At a Starbucks near Weddady's office in the Back Bay section of Boston, Chakravarty explained his dilemma.
"I want you to understand what we are grappling with. You know and I know there is a problem" with radicalization in the Muslim community, Weddady quoted Chakravarty as saying that day. "But we are trying to go about this in a sensitive way. We won't infringe on anybody's civil liberties, but at the same time, it's our duty to protect this country.''
They have gone on to meet more than a dozen times, discussing extremism among Muslim youth, the role of the Internet and the underpinnings of radical jihadism. "He's clearly been reading about the subject, about violent Islamists, the Muslim Brotherhood,'' Weddady said. "He's trying to understand the mind-set.''
From the start, Chakravarty was upfront: He was prosecuting Mehanna but couldn't discuss the case. "That's why I started trusting him,'' Weddady said. "He was sincere and genuine.''
A balancing act
At the federal offices in Boston, Chakravarty and FBI officials are balancing many strands in their complex relationship with Muslims.
Cynthia M. Deitle, who runs civil rights enforcement efforts for the FBI office here, finds herself walking a fine line. While she is seeking out victims of civil rights abuses, she said, she sometimes fields complaints from Muslims about visits by counterterrorism agents. She tries to assuage the concerns but also feeds tips gained from those sessions to her colleagues on the terrorism side.
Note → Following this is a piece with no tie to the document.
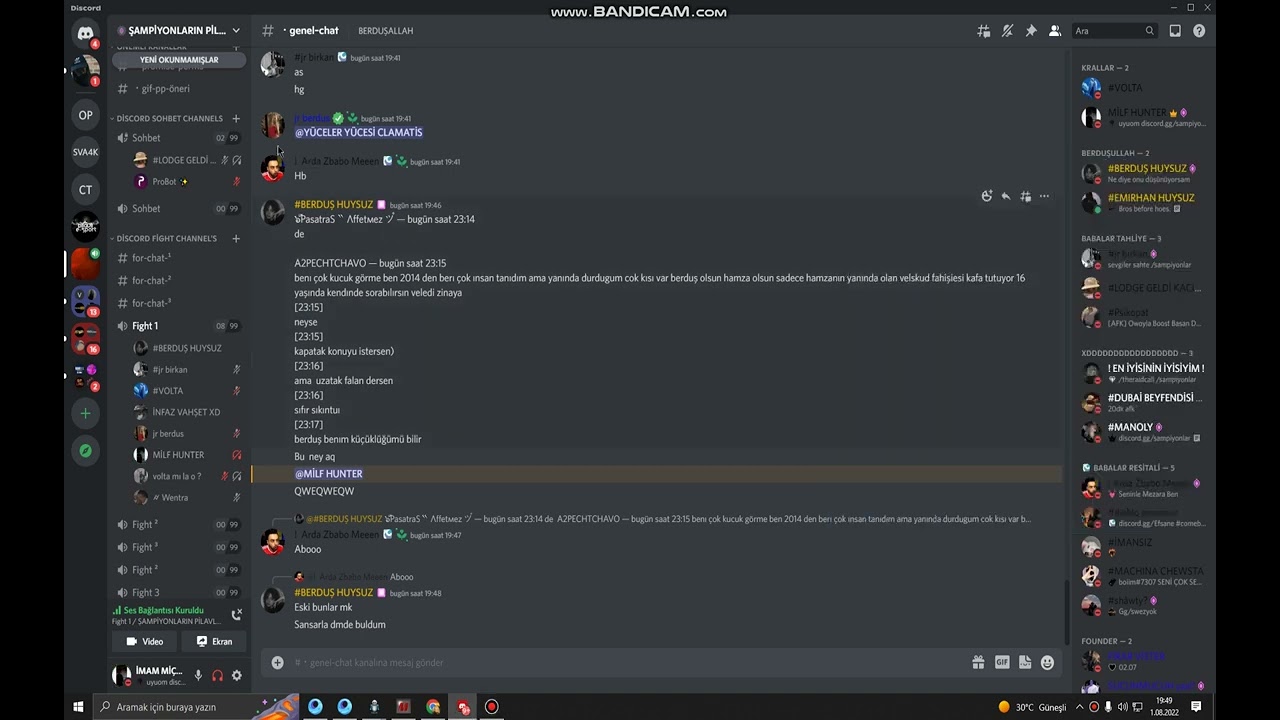Open the Inbox icon
The height and width of the screenshot is (720, 1280).
click(1175, 31)
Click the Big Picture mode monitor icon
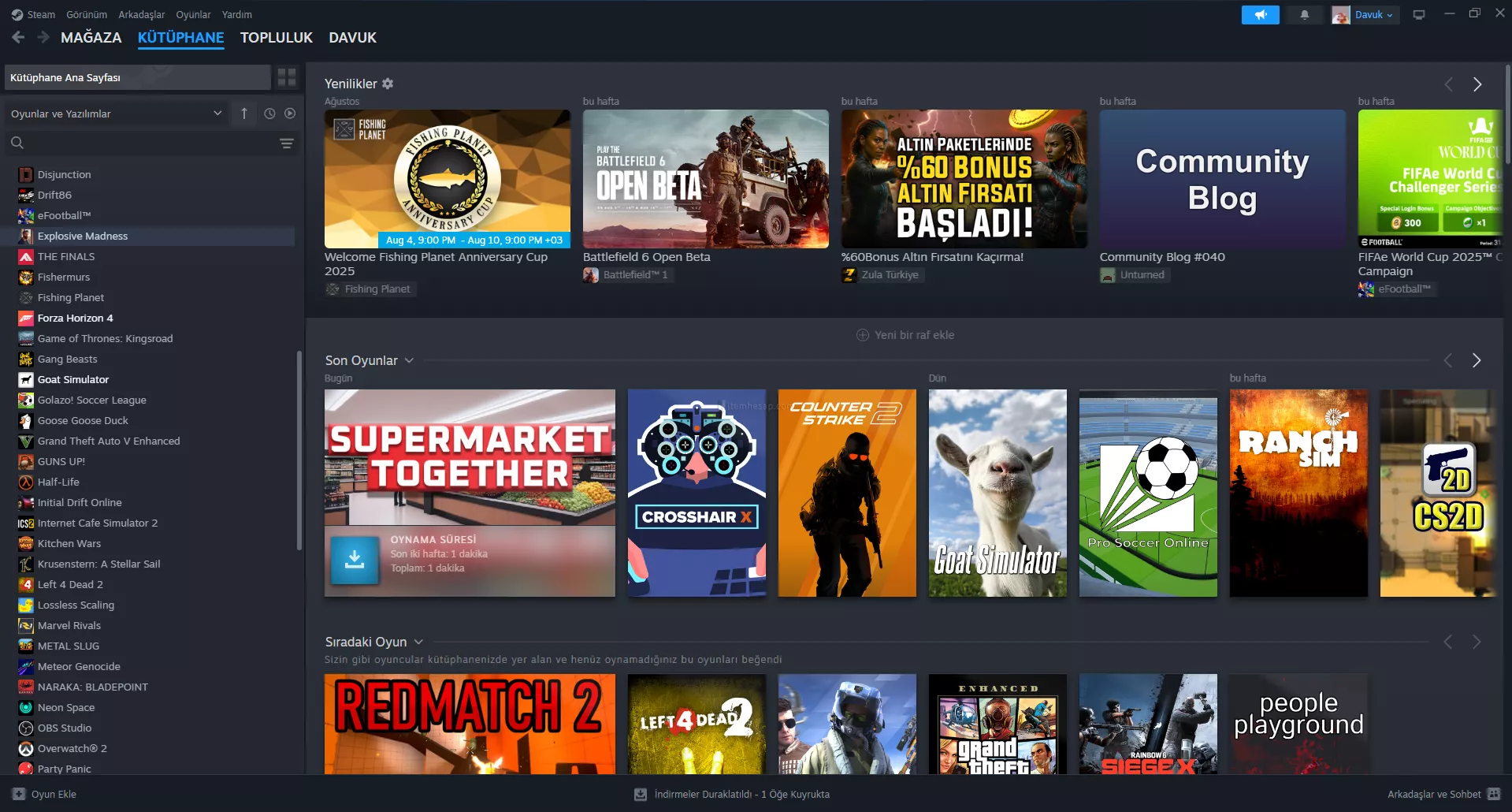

"How do we balance these two programs?" she said. "It's a continual challenge, both on the terrorism side and on my side, to keep encouraging people, especially in that community, to talk to us. And to trust us.''
Even as Chakravarty and his colleagues in the U.S. attorney's office prepare for the Mehanna trial, they are trying to expand the Bridges program to other parts of the state. And Chakravarty made a point to send someone from the Justice Department to reassure Brandeis University students near Boston after a Muslim place of worship was vandalized.
All of the effort to build relationships in the Muslim community, he said, "helps us engage in enforcement actions in a more efficient fashion, so instead of casting a wide net . . . you're able to be much more selective. . . . It does help us in a tremendous number of ways.''
The prosecutor rejects any concerns about his dual roles.
"I think the media creates this artificial distinction of it being an either/or proposition, of being able to be an enforcer of the law and also do outreach,'' Chakravarty said. "All communities, especially a sophisticated immigrant community, recognize that we wear the hat of the law enforcer.''
And he makes clear that his primary focus is his day job. Because he can't talk about the Mehanna case, he said he can't discuss his feelings about being targeted by Mehanna's supporters.
"I feel comfortable, at least in the cases where I have a role, that we are protecting civil rights as we enforce our national security,'' he said.